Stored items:
──────────
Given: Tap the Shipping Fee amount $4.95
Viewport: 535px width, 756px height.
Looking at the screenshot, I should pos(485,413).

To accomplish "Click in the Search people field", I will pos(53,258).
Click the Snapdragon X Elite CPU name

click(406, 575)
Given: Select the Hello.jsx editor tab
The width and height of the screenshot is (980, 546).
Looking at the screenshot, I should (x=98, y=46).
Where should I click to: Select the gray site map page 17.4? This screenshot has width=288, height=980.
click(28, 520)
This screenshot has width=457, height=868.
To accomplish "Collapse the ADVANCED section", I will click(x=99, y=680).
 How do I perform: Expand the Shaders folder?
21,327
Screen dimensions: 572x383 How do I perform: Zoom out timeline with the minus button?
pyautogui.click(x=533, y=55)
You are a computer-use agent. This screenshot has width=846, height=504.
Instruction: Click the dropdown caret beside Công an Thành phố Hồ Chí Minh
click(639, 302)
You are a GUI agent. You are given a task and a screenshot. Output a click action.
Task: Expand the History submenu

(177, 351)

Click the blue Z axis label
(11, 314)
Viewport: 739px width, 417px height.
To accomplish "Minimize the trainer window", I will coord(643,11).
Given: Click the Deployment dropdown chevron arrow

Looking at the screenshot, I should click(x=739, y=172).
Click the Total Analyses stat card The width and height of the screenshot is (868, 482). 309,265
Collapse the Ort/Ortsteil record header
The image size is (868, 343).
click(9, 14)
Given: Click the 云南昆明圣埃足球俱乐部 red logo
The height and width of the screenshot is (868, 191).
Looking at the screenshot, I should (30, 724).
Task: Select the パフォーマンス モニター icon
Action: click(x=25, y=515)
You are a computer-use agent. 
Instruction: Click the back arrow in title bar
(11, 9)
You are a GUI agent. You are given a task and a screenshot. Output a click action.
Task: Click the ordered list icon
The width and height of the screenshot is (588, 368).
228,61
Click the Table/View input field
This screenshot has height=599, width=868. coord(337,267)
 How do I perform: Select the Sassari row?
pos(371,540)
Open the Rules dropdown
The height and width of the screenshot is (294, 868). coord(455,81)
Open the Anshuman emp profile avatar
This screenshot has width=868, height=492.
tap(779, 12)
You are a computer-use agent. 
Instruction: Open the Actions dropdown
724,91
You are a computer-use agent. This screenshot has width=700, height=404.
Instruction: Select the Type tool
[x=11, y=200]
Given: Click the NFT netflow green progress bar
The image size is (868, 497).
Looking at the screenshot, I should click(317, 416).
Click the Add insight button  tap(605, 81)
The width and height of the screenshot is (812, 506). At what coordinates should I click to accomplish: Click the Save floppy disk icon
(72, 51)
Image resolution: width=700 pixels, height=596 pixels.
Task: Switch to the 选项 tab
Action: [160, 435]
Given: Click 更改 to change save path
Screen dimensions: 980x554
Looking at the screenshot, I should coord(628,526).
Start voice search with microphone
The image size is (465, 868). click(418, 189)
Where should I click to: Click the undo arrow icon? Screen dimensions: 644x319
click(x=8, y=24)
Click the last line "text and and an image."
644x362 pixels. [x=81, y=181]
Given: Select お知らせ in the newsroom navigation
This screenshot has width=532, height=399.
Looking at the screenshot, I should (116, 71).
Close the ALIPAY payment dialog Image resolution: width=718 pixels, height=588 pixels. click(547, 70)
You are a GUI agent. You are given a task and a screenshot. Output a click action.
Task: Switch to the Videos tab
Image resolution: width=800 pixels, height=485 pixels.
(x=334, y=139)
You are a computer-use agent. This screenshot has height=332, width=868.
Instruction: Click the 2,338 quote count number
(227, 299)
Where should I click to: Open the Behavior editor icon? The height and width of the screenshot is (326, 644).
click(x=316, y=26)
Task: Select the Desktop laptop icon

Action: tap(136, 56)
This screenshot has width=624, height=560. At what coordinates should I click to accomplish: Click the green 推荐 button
──────────
— What you should do —
Provide a verbatim copy of all the entries.

— Solution for this task —
Given: Tap the Shipping Fee amount $4.95
Viewport: 535px width, 756px height.
Looking at the screenshot, I should pos(485,413).

To accomplish "Click in the Search people field", I will pos(53,258).
Click the Snapdragon X Elite CPU name

click(406, 575)
Given: Select the Hello.jsx editor tab
The width and height of the screenshot is (980, 546).
Looking at the screenshot, I should (x=98, y=46).
Where should I click to: Select the gray site map page 17.4? This screenshot has width=288, height=980.
click(28, 520)
This screenshot has width=457, height=868.
To accomplish "Collapse the ADVANCED section", I will click(x=99, y=680).
 How do I perform: Expand the Shaders folder?
21,327
Screen dimensions: 572x383 How do I perform: Zoom out timeline with the minus button?
pyautogui.click(x=533, y=55)
You are a computer-use agent. This screenshot has width=846, height=504.
Instruction: Click the dropdown caret beside Công an Thành phố Hồ Chí Minh
click(639, 302)
You are a GUI agent. You are given a task and a screenshot. Output a click action.
Task: Expand the History submenu

(177, 351)

Click the blue Z axis label
(11, 314)
Viewport: 739px width, 417px height.
To accomplish "Minimize the trainer window", I will coord(643,11).
Given: Click the Deployment dropdown chevron arrow

Looking at the screenshot, I should click(x=739, y=172).
Click the Total Analyses stat card The width and height of the screenshot is (868, 482). 309,265
Collapse the Ort/Ortsteil record header
The image size is (868, 343).
click(9, 14)
Given: Click the 云南昆明圣埃足球俱乐部 red logo
The height and width of the screenshot is (868, 191).
Looking at the screenshot, I should (30, 724).
Task: Select the パフォーマンス モニター icon
Action: click(x=25, y=515)
You are a computer-use agent. 
Instruction: Click the back arrow in title bar
(11, 9)
You are a GUI agent. You are given a task and a screenshot. Output a click action.
Task: Click the ordered list icon
The width and height of the screenshot is (588, 368).
228,61
Click the Table/View input field
This screenshot has height=599, width=868. coord(337,267)
 How do I perform: Select the Sassari row?
pos(371,540)
Open the Rules dropdown
The height and width of the screenshot is (294, 868). coord(455,81)
Open the Anshuman emp profile avatar
This screenshot has width=868, height=492.
tap(779, 12)
You are a computer-use agent. 
Instruction: Open the Actions dropdown
724,91
You are a computer-use agent. This screenshot has width=700, height=404.
Instruction: Select the Type tool
[x=11, y=200]
Given: Click the NFT netflow green progress bar
The image size is (868, 497).
Looking at the screenshot, I should click(317, 416).
Click the Add insight button  tap(605, 81)
The width and height of the screenshot is (812, 506). At what coordinates should I click to accomplish: Click the Save floppy disk icon
(72, 51)
Image resolution: width=700 pixels, height=596 pixels.
Task: Switch to the 选项 tab
Action: [160, 435]
Given: Click 更改 to change save path
Screen dimensions: 980x554
Looking at the screenshot, I should coord(628,526).
Start voice search with microphone
The image size is (465, 868). click(418, 189)
Where should I click to: Click the undo arrow icon? Screen dimensions: 644x319
click(x=8, y=24)
Click the last line "text and and an image."
644x362 pixels. [x=81, y=181]
Given: Select お知らせ in the newsroom navigation
This screenshot has width=532, height=399.
Looking at the screenshot, I should (116, 71).
Close the ALIPAY payment dialog Image resolution: width=718 pixels, height=588 pixels. click(547, 70)
You are a GUI agent. You are given a task and a screenshot. Output a click action.
Task: Switch to the Videos tab
Image resolution: width=800 pixels, height=485 pixels.
(x=334, y=139)
You are a computer-use agent. This screenshot has height=332, width=868.
Instruction: Click the 2,338 quote count number
(227, 299)
Where should I click to: Open the Behavior editor icon? The height and width of the screenshot is (326, 644).
click(x=316, y=26)
Task: Select the Desktop laptop icon

Action: tap(136, 56)
This screenshot has width=624, height=560. At what coordinates should I click to accomplish: Click the green 推荐 button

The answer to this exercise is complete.